Paul Vincze  (15 August 1907 in Galgagyörk, Hungary – 5 March 1994 in Grasse, France) was a Jewish-Hungarian designer of coins and medal, and sculptor. Vincze's artistic works featured with the classical artistic style as shown on the coins he designed. His work was part of the sculpture event in the art competition at the 1948 Summer Olympics.

Education and Career 

He studied art at the Hungarian University of Arts and Design in Budapest, followed by private study under medalist Ede Talcs and in Rome from 1935–19377, supported by a traveling scholarship.
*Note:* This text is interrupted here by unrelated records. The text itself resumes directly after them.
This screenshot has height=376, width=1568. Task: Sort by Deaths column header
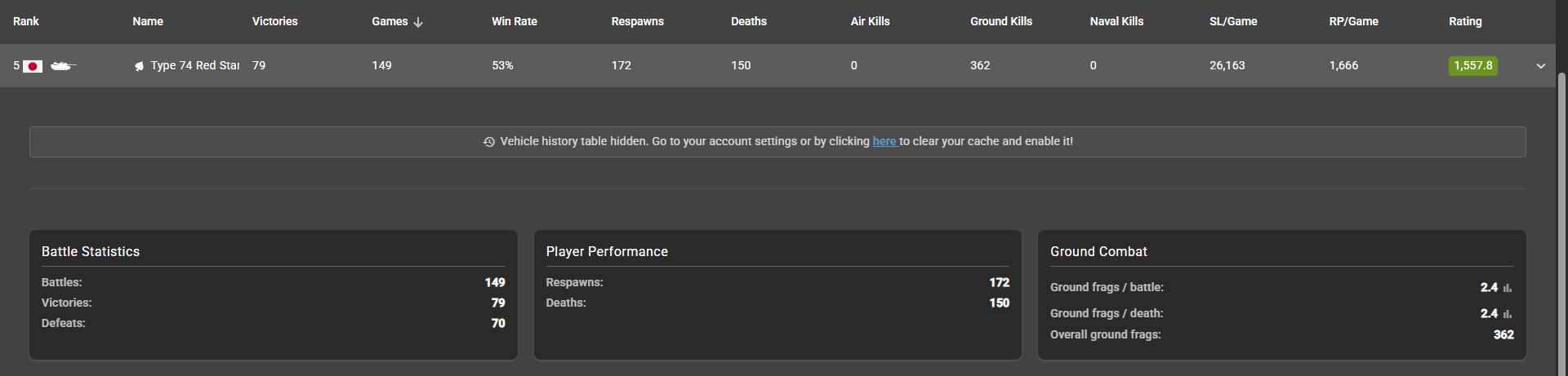coord(748,21)
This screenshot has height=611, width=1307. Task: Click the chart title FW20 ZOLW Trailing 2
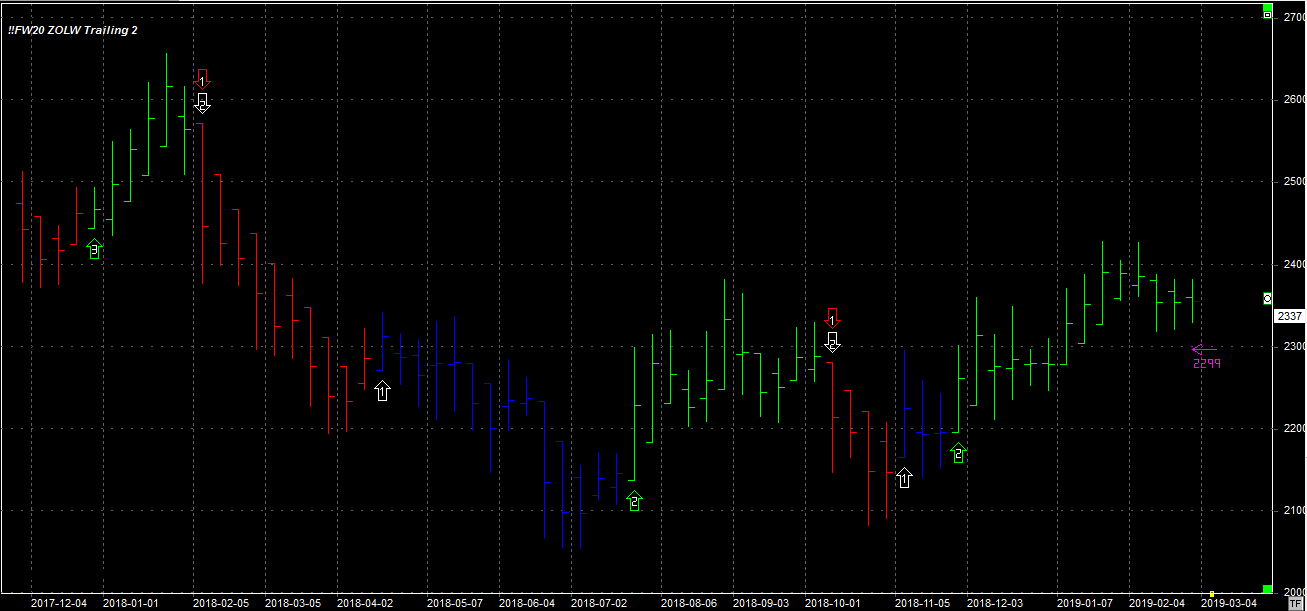(x=73, y=31)
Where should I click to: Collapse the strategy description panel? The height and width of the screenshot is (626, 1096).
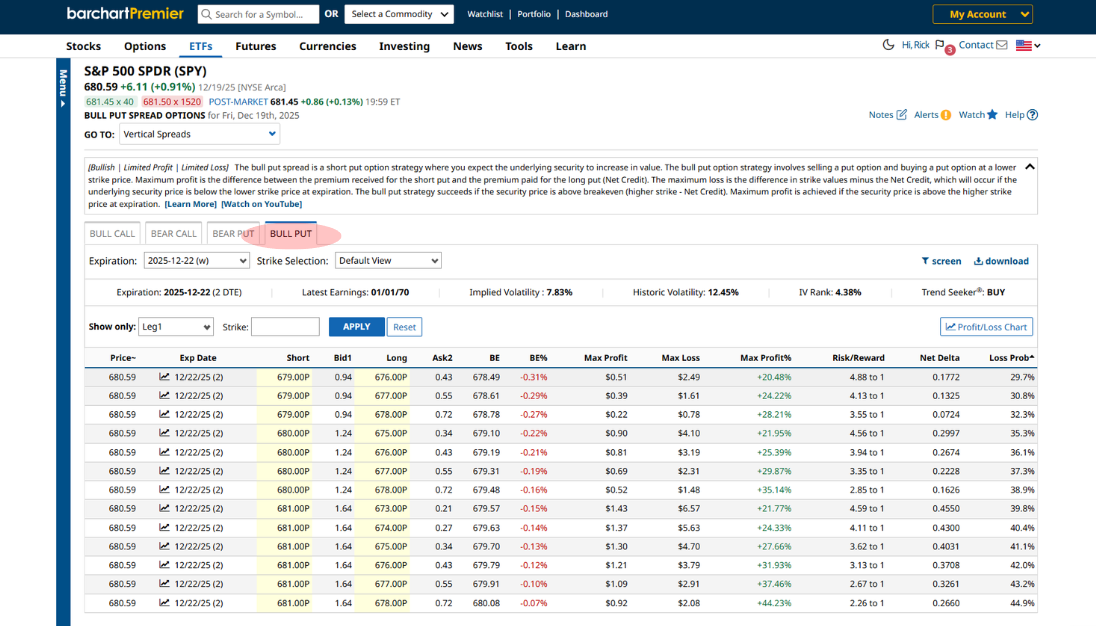coord(1030,167)
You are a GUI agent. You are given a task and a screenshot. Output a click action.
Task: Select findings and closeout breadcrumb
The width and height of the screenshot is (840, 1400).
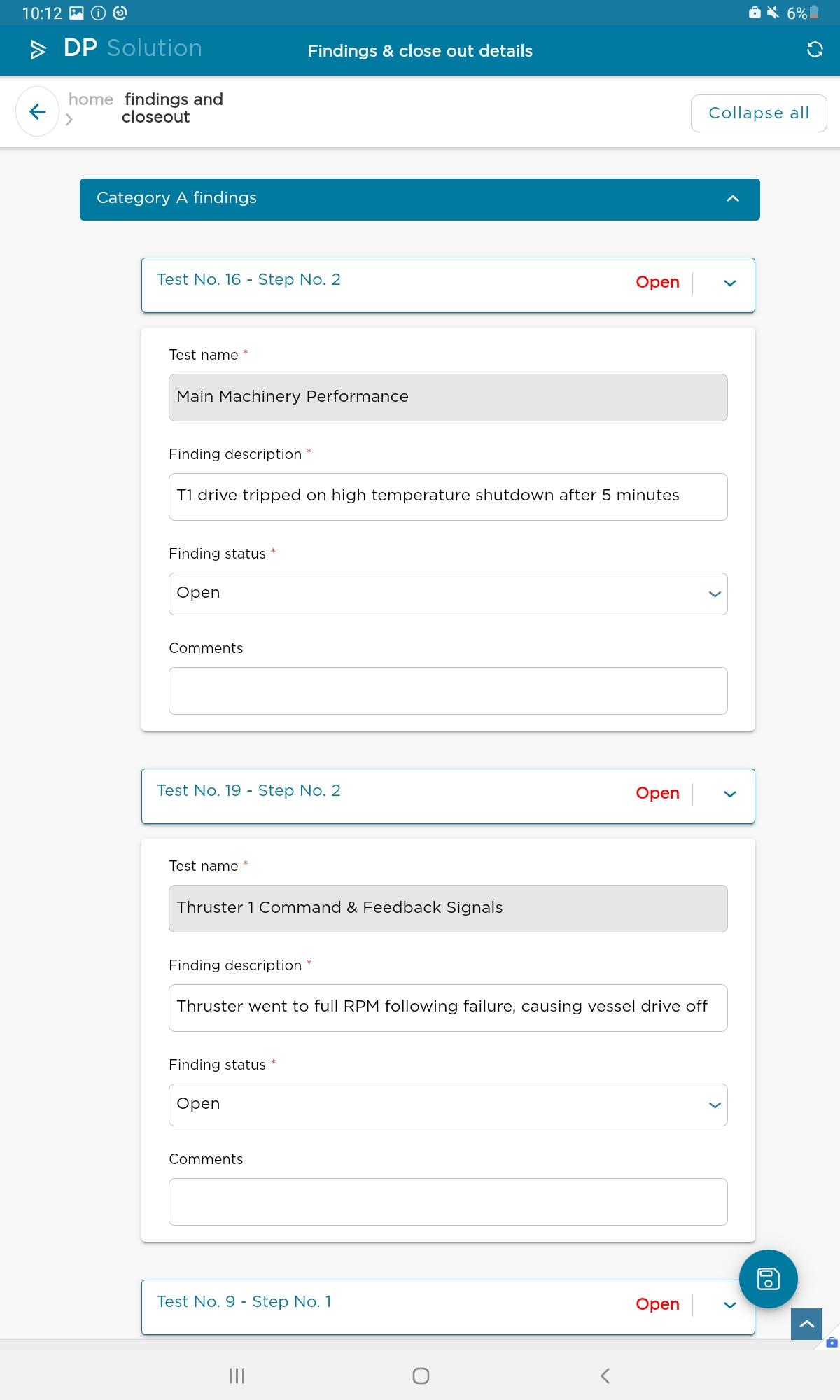click(172, 108)
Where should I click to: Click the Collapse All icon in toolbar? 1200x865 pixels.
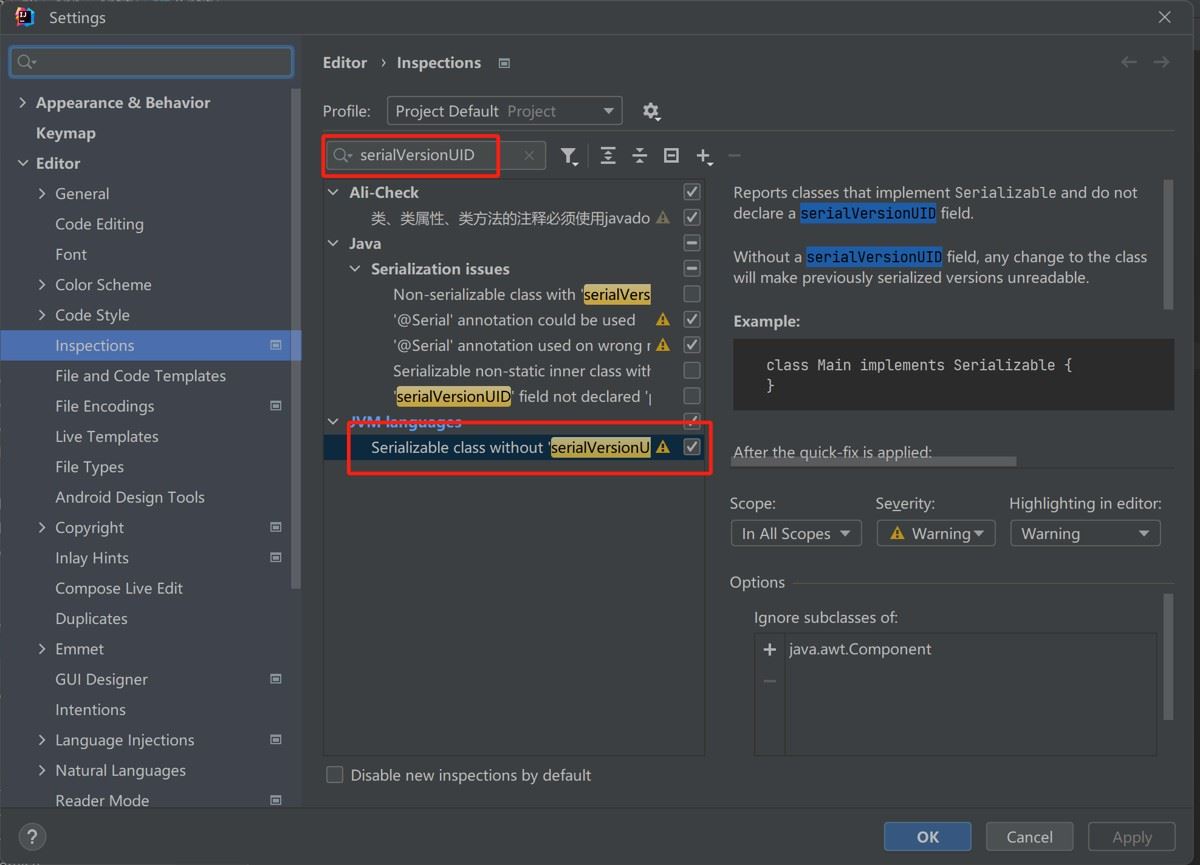640,156
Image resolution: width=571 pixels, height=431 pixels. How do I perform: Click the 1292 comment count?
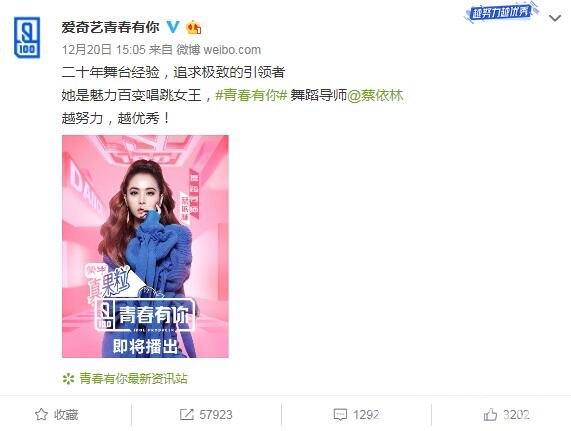coord(366,415)
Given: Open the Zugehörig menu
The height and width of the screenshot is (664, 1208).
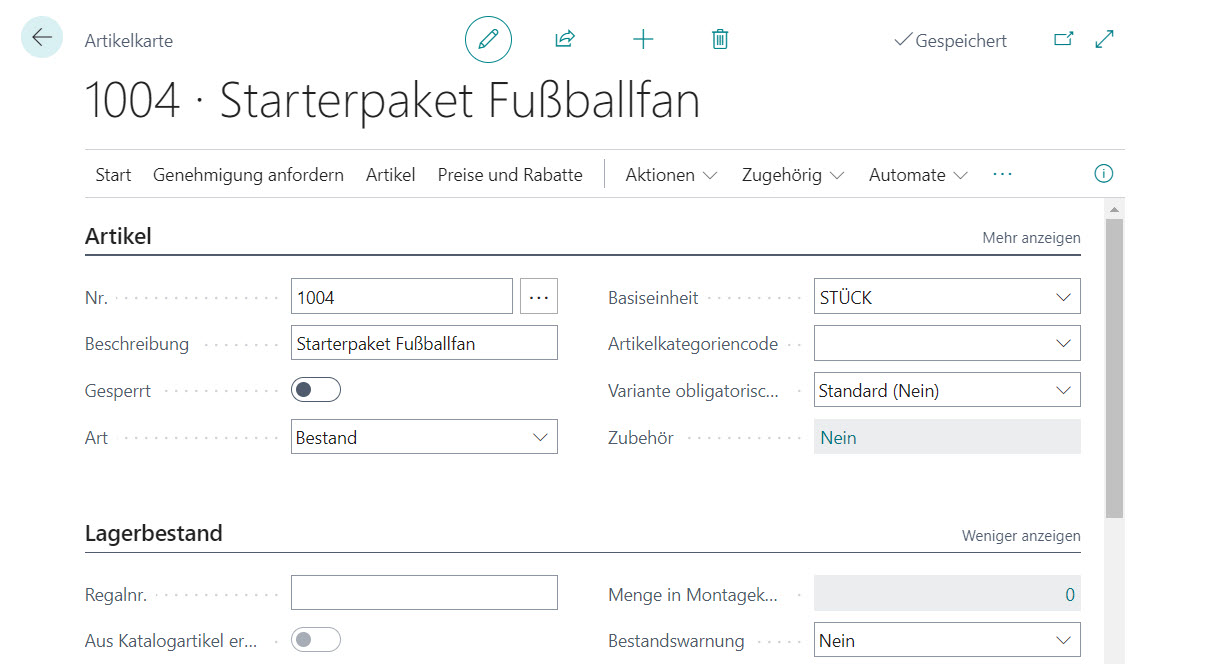Looking at the screenshot, I should pyautogui.click(x=793, y=175).
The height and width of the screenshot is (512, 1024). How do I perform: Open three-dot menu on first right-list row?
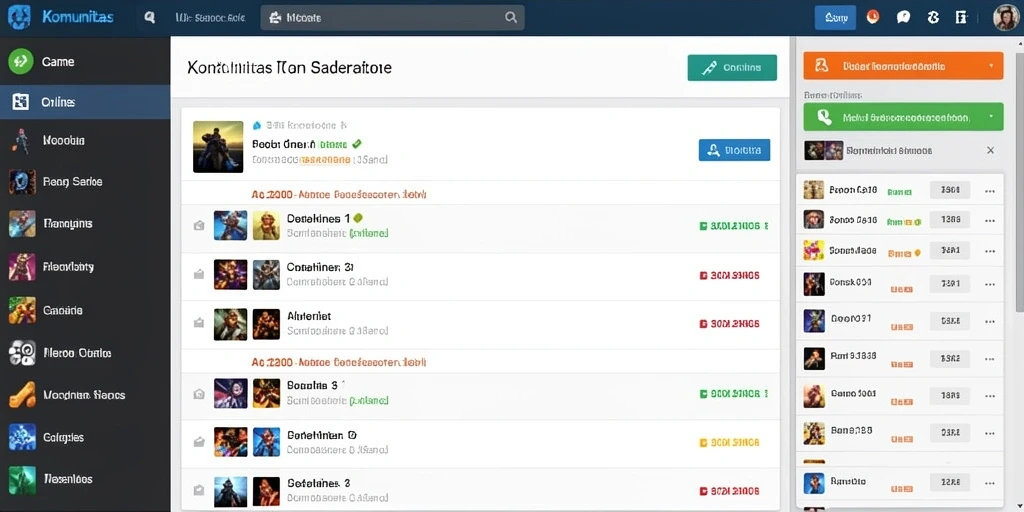tap(989, 191)
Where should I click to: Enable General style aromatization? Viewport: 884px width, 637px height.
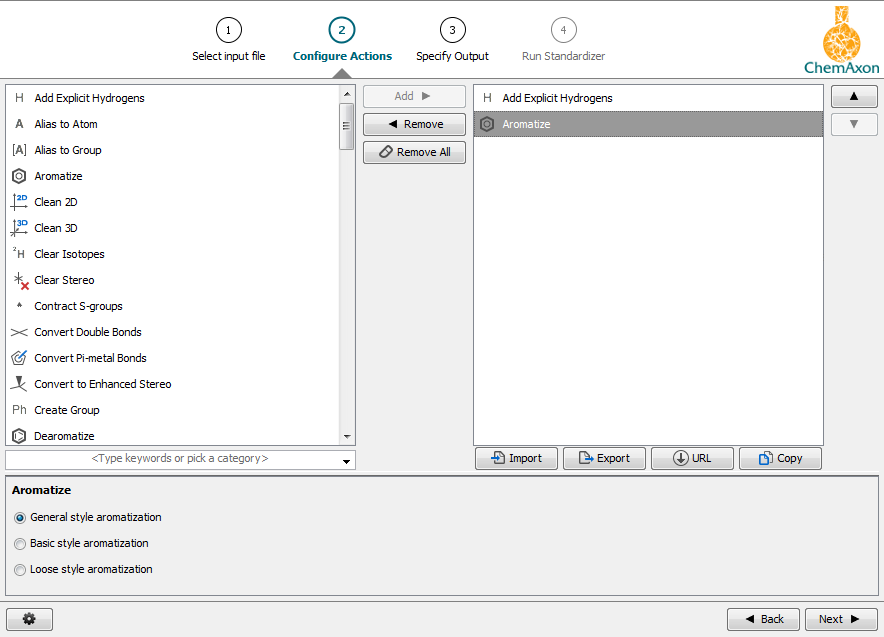pyautogui.click(x=20, y=517)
He returned to Hungary after his studies, however he moved to England in 1938 due to Nazi persecution. He set up a studio in London, became a British citizen in 1948, and became an Art Workers’ Guild member and a fellow of RBS in 1961, until he retired in 1961.

Medals 

Vincze designed medals for both the government of Israel and Isnumat, a private Israeli mint.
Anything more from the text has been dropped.